Graduation Party for 50.  Doing roadside chicken for them.


----------



## Diva Q (May 5, 2007)

Kloset BBQR said:
			
		

> Today - Nutrisystem BBQ Beef
> 
> Tomorrow - Nutrisystem Dehydrated Hamburger Patties (with grill marks though). :roll:
> 
> ...




Hey you deserve a HUGE congratulations on that accomplishment. That is a lot of hard work to do that. 

I think that is wonderful. Well done.


----------



## Greg Rempe (May 6, 2007)

Kloset BBQR said:
			
		

> Today - Nutrisystem BBQ Beef
> 
> Tomorrow - Nutrisystem Dehydrated Hamburger Patties (with grill marks though). :roll:
> 
> ...



Good for you Dallas...Larry is still a fat and now has a nice expensive clothes hanger in his garage!


----------



## LarryWolfe (May 6, 2007)

Greg Rempe said:
			
		

> [quote="Kloset BBQR"8uwvy3f]Today - Nutrisystem BBQ Beef
> 
> Tomorrow - Nutrisystem Dehydrated Hamburger Patties (with grill marks though). :roll:
> 
> ...



Good for you Dallas...Larry is still a fat and now has a nice expensive clothes hanger in his garage!  [/quote8uwvy3f]

Being fat is better than being GAY Rempe!


----------



## Nick Prochilo (May 6, 2007)

Well I have two racks of spares going, my wife is making some fajitas and I'm making some jerky to mail to Iraq. I've been partying all weekend since Friday and it's time to wind down. Happy Birthday Dale & Bobbi!


----------



## DaleP (May 11, 2007)

Do we keep this thing going? Well just in case, we are cooking butts, chicken boobs, brats, hotdogs, salmon, and maybe burgers for my boys 13th Birthday party Saturday.


----------



## WalterSC (May 11, 2007)

Diva Q said:
			
		

> So what are you all having??
> 
> I am making a few things recommended by members here.
> 
> Doing some whole chickens I believe as well.




Going to do some ribs here on Sunday.


----------



## Diva Q (May 11, 2007)

I am working on chicken again.

 :?


----------



## Jack W. (May 11, 2007)

I started a KCBS run on the new Stumper Clone last night.  Boston Butts rubbed with dalmation rub and granulated garlic.  Brisket with Wolfe Rub bold and a little Spicey Canadian Steak Seasoning to fill in the holes (I'm almost out of WR Bold)  They both hit the cooker at 7 pm last night and the large cuts finished by 8:15 this morning.

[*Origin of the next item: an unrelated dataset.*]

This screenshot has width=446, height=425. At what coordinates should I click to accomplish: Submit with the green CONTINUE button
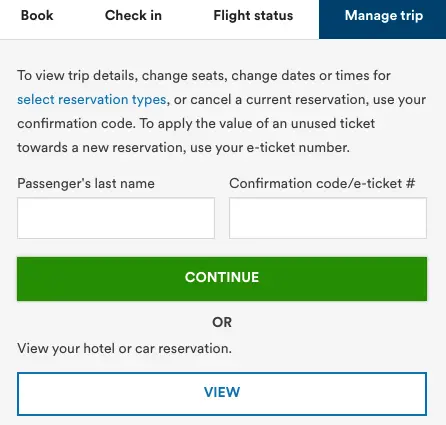pos(222,279)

Ribs were cut St. Louis and rubbed with Turb sugar and JT's BBQ rub.  The chicken was marinated in Newmans Own Family Style Italian dressing and rubbed with Head Country Rub.  Both hit the cooker at 8:00 this morning.  

Everything is going surprisingly well.  The pulled pork looks and tastes great.  The briskets are resting peacefully in the cooler waiting on their new owners to get off of work and pick them up.

I'll post pics as they become available. 

It's Good Day on the Pits!

Jack


----------



## Rub the Butt (May 11, 2007)

Our mens club at church is having a bbq dinner funraiser on Sun.  I'm in charge of the butts.  168 lbs to be exact.  Gonna see what ny stumper is made of.  I'll post some pics when available.


----------